Every line below containing the word "each" should be found and copied.

> _Exercise input_:

- - - - - - -

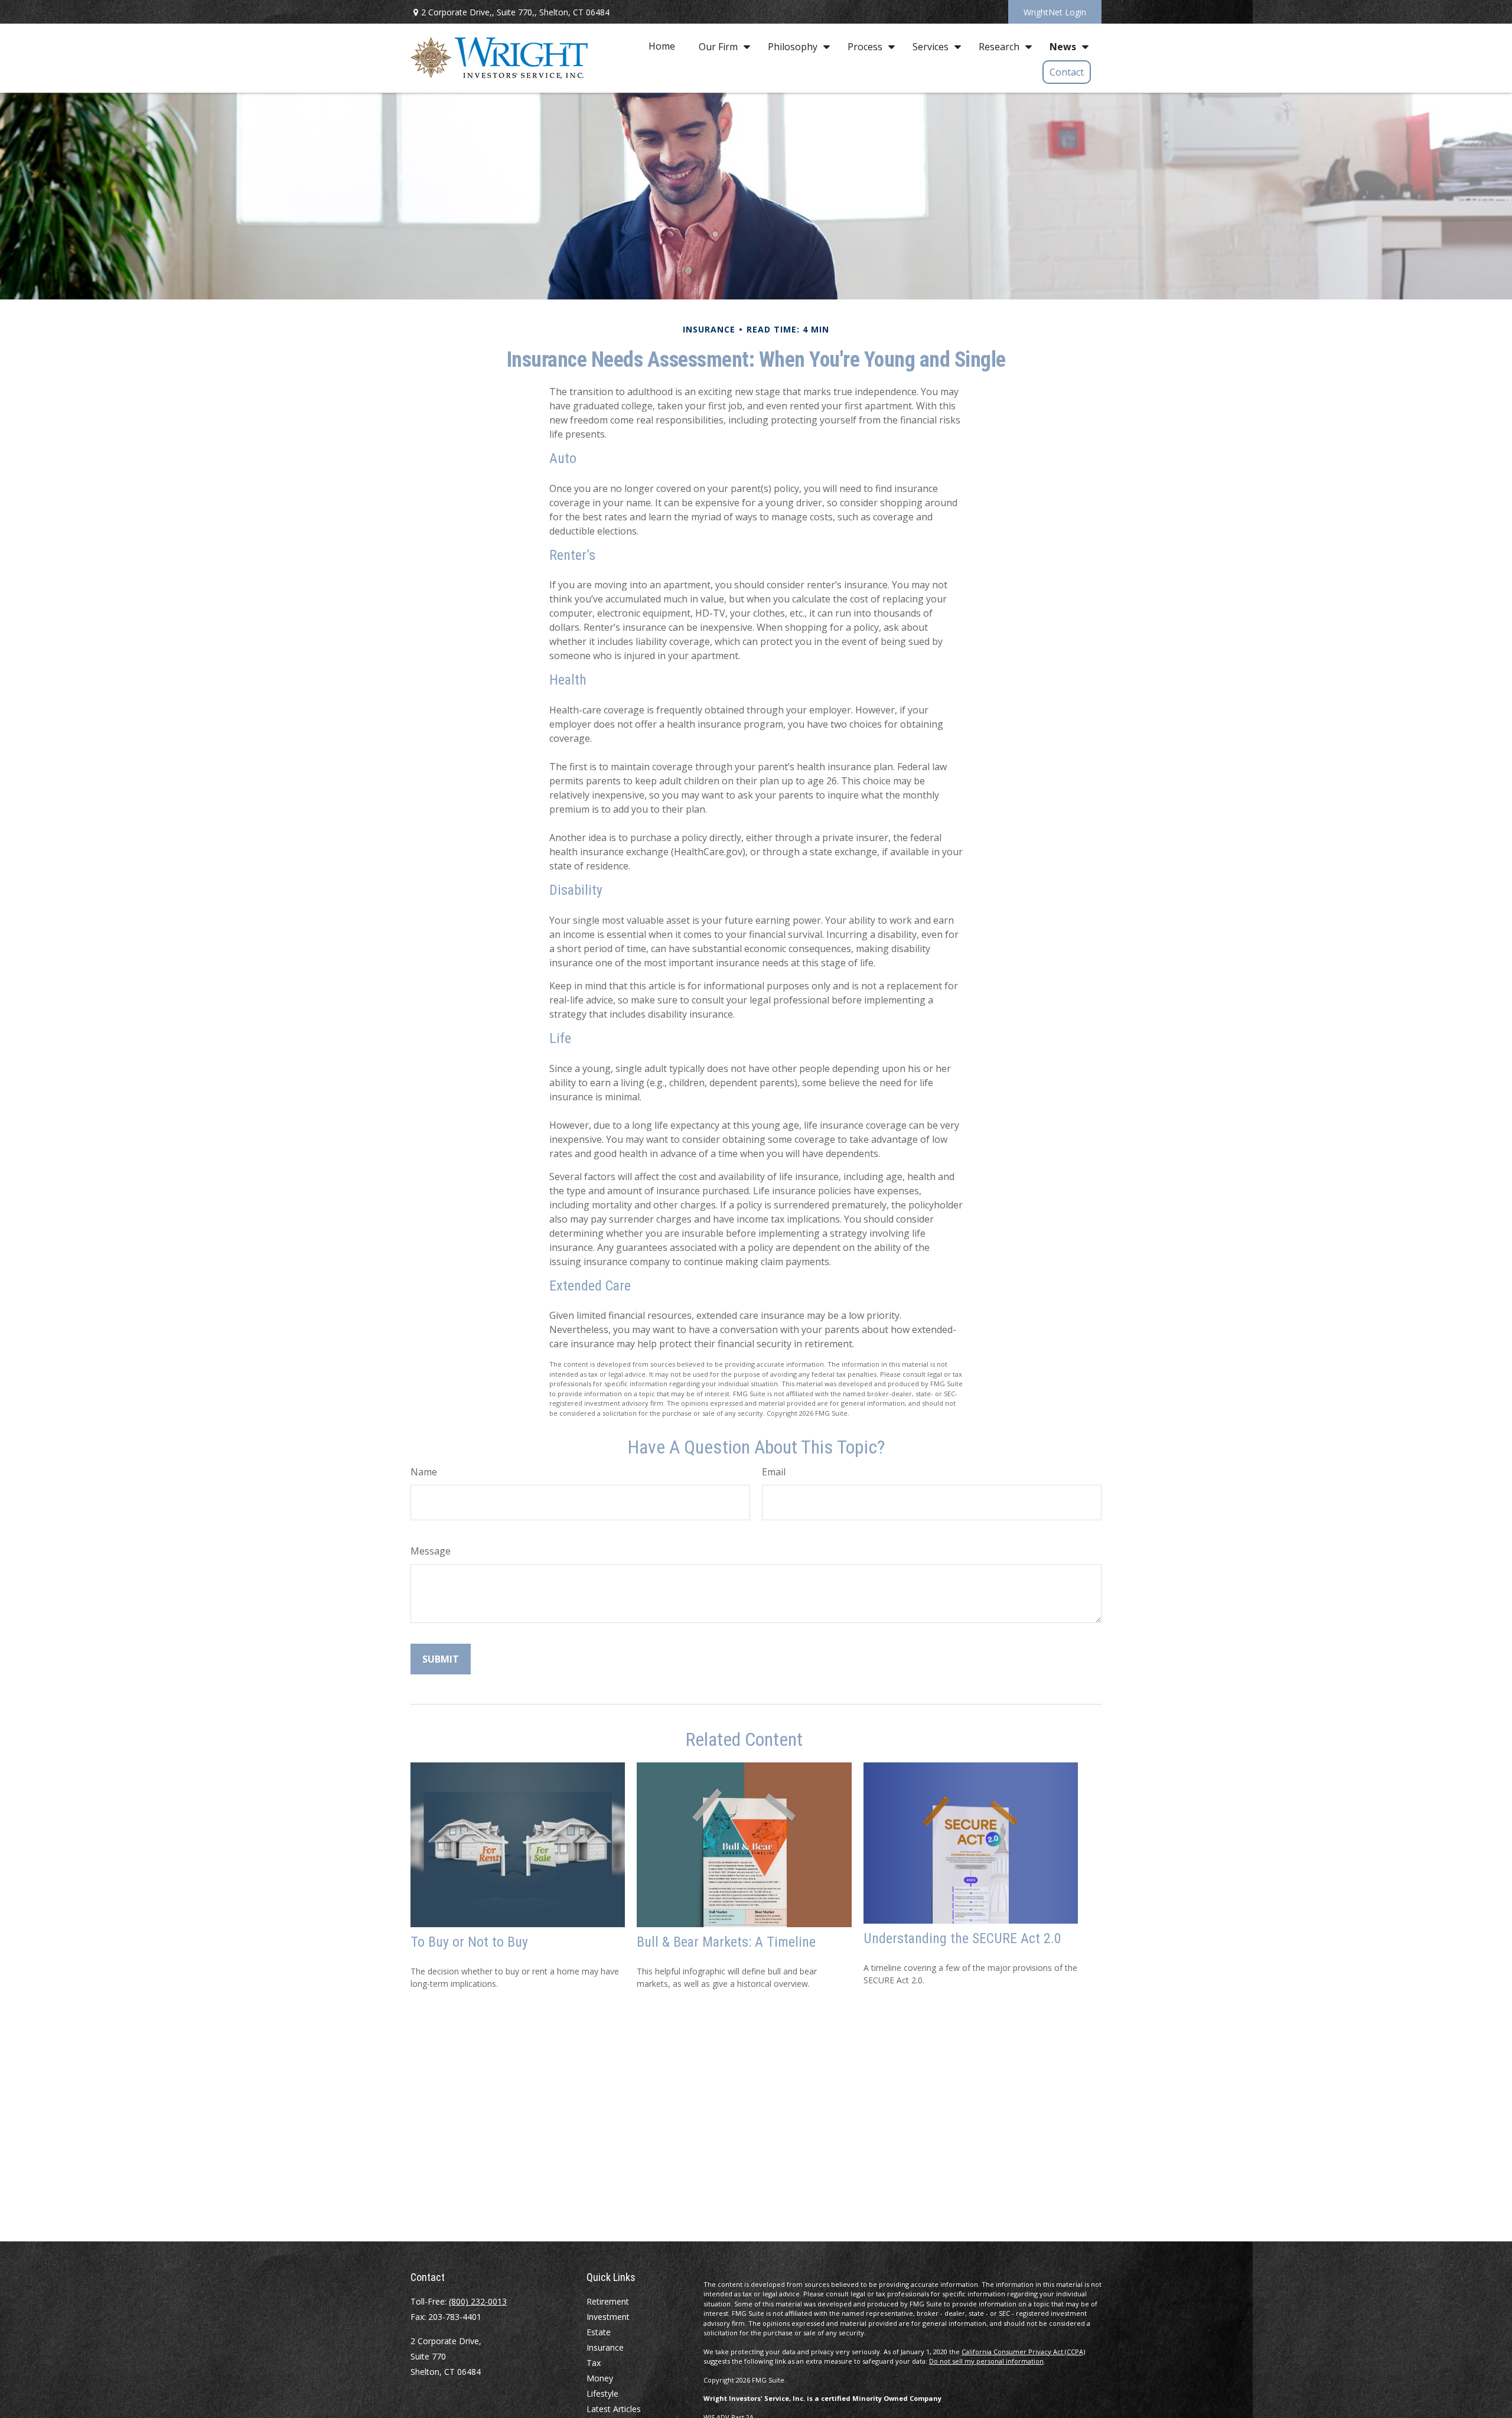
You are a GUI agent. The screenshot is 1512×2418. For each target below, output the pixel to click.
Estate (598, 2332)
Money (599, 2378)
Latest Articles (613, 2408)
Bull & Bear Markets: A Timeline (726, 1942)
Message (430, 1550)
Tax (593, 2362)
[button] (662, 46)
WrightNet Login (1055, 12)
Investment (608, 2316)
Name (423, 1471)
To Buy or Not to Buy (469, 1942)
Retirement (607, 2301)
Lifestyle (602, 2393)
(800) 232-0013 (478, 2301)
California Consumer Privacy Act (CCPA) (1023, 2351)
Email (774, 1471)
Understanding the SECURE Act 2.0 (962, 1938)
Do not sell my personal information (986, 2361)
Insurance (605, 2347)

- - - - - - -

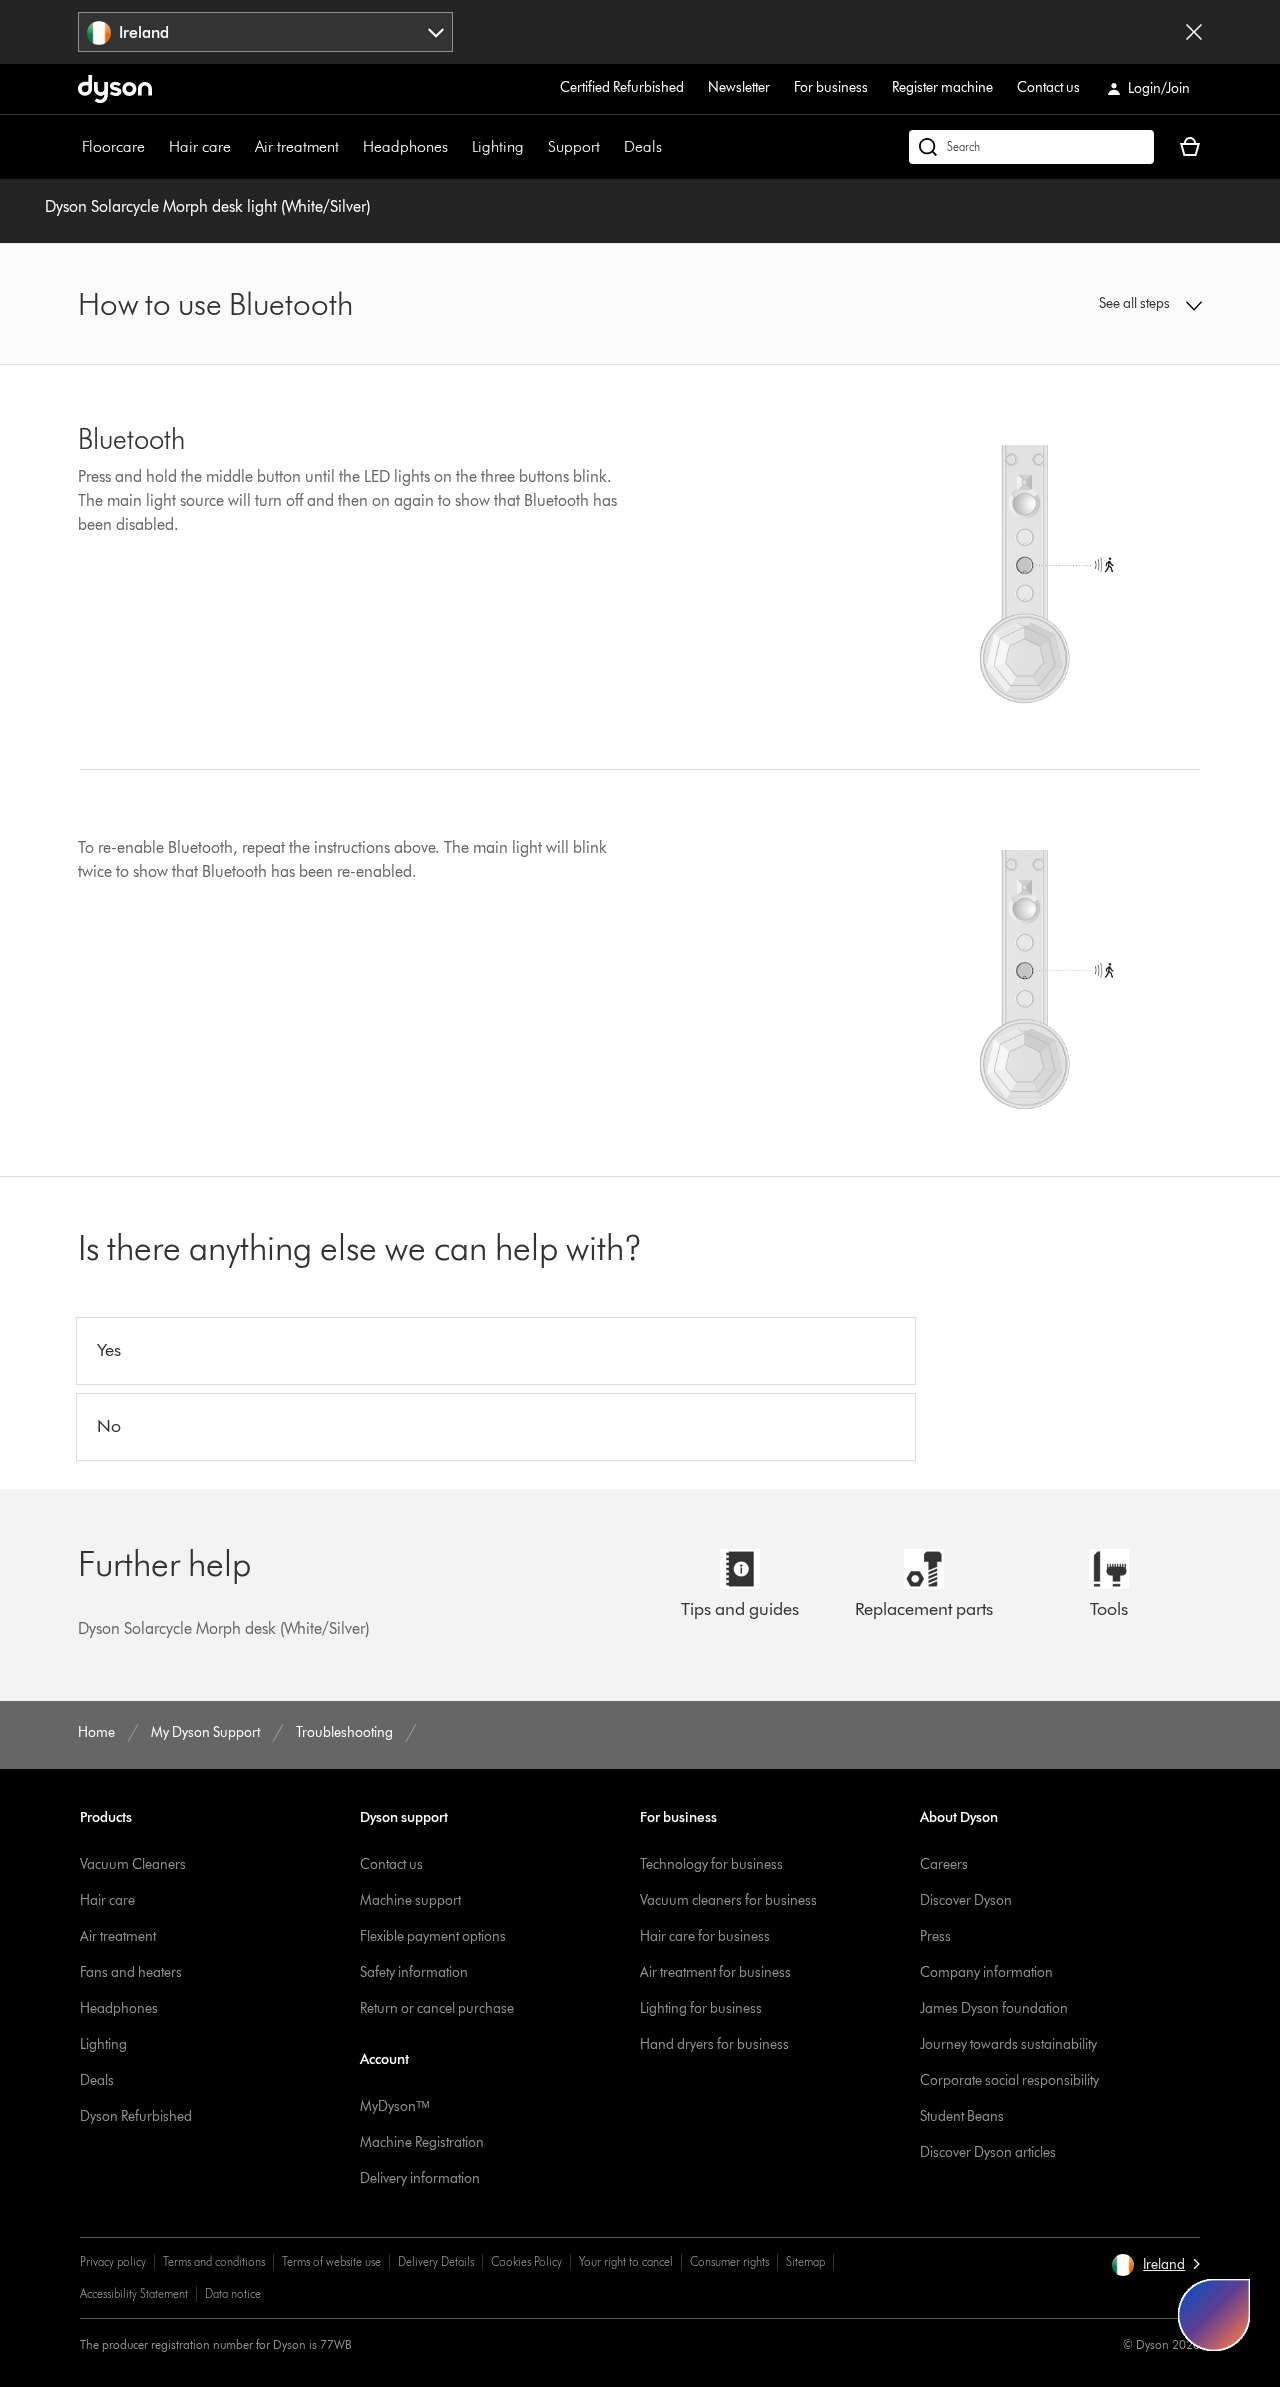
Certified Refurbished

- - - - - - -

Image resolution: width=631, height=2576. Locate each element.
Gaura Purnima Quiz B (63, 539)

- - - - - - -

> _Response below_:
You are a GUI agent. The screenshot is 1512×2418. For each target below, output the pixel to click.
Image resolution: width=631, height=2576. Locate each element.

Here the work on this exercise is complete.